Yeast and BakingLessons



Liquids are an important ingredient in bread making. The type of liquid used and the temperature it is used at will have a great impact on the overall quality of your yeast-leavened bread.

  • Liquid hydrates and dissolves the yeast granules.
  • Liquid blends and binds ingredients together.
  • Liquid mixes with flour to form gluten.

Types of Liquids

Water and milk are the most commonly used liquids in breads.


  • Water is recommended for rehydrating, or dissolving yeast.
  • You can use water directly from your tap. It is best to use water of medium hardness (50-100ppm) for breadmaking. Too hard or too soft water, as well as water high in fluoride or chlorine, will result in short, stubby loaves. If you suspect you have a water problem, try substituting bottled or distilled water.
  • Breads made with water as the only liquid will have a more open texture, a more wheaty flavor and a crisper crust.


  • Milk creates breads which are richer and have a more velvety texture.
  • Milk makes a softer crust that will brown more quickly due to the sugar and butterfat in milk.
  • Milk also improves the keeping quality of breads and contributes nutrients.
  • It used to be that scalding milk was necessary to kill bacteria that might affect the yeast activity and to alter a protein in the milk that played havoc with the gluten structure in bread. However, pasteurization has protected us from harmful bacteria and has altered the proteins, so scalding milk is no longer necessary.
  • If you are lactose intolerant you can substitute soymilk, or other milk substitutes,  but there will be a flavor and texture difference in your product.
  • Buttermilk, yogurt, cottage cheese and sour cream are also used as part of the liquids in some breads.

Other liquids used in bread making:


  • Juices may be added for specific flavor enhancements to your bread.
  • Fruit and vegetable juices or purees can replace water. If you use vegetable juice, it may contain salt, so you may need to reduce the amount of salt in a recipe. Likewise, fruit juice may contain a lot of sugar so you may need to reduce the amount of sugar called for in your recipe.

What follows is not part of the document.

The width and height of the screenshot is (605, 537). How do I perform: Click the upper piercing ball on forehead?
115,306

  • Sometimes eggs can be used as a part of the liquid.
  • Do not heat the eggs with the other liquids, since they may begin to cook. Warm to room temperature before using.
  • Eggs add richness, tenderness and color, as well as nutrients.

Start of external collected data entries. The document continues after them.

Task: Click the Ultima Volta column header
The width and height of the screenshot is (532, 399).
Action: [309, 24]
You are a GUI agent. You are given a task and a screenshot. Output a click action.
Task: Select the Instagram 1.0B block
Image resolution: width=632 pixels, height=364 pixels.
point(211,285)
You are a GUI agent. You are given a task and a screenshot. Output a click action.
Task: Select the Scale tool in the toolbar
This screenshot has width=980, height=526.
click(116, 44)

Fats and liquid sweeteners can also add moisture to your dough

Usage Tips for Liquids

How to measure liquids correctly

Liquid measuring containers come in several sizes and have a lip above the measuring line to prevent spills. They are translucent or transparent for easy reading. To use, place the cup on a level surface with the measurement line at eye level for accurate reading.

For more Baking Tips visit our Tips & Troubleshooting section.


Since yeast is a living organism, accurate liquid temperature is of utmost importance as it directly influences the yeast activity. Liquid ingredients can be mixed together and brought to the correct temperature in a small saucepan over low heat or in a mixing bowl in a microwave oven. If liquids are too hot, there is a risk of killing the yeast or over-stimulating it to multiply too quickly, thus causing the dough to overproof (rise inconsistently). On the other hand, if liquids are too cool, the yeast will not activate properly and the dough will rise too slowly or not at all.

Using a thermometer is the most accurate way to determine the correct liquid temperature. Any thermometer will work as long as it measures temperatures between 75°F and 130°F.

The appropriate temperature depends on the bread making method being used.

Traditional baking

  • Dissolve dry yeast in a water temperatures between 110°F – 115°F.
  • If yeast is added directly to the dry ingredients, liquid temperatures should be 120°F – 130°F.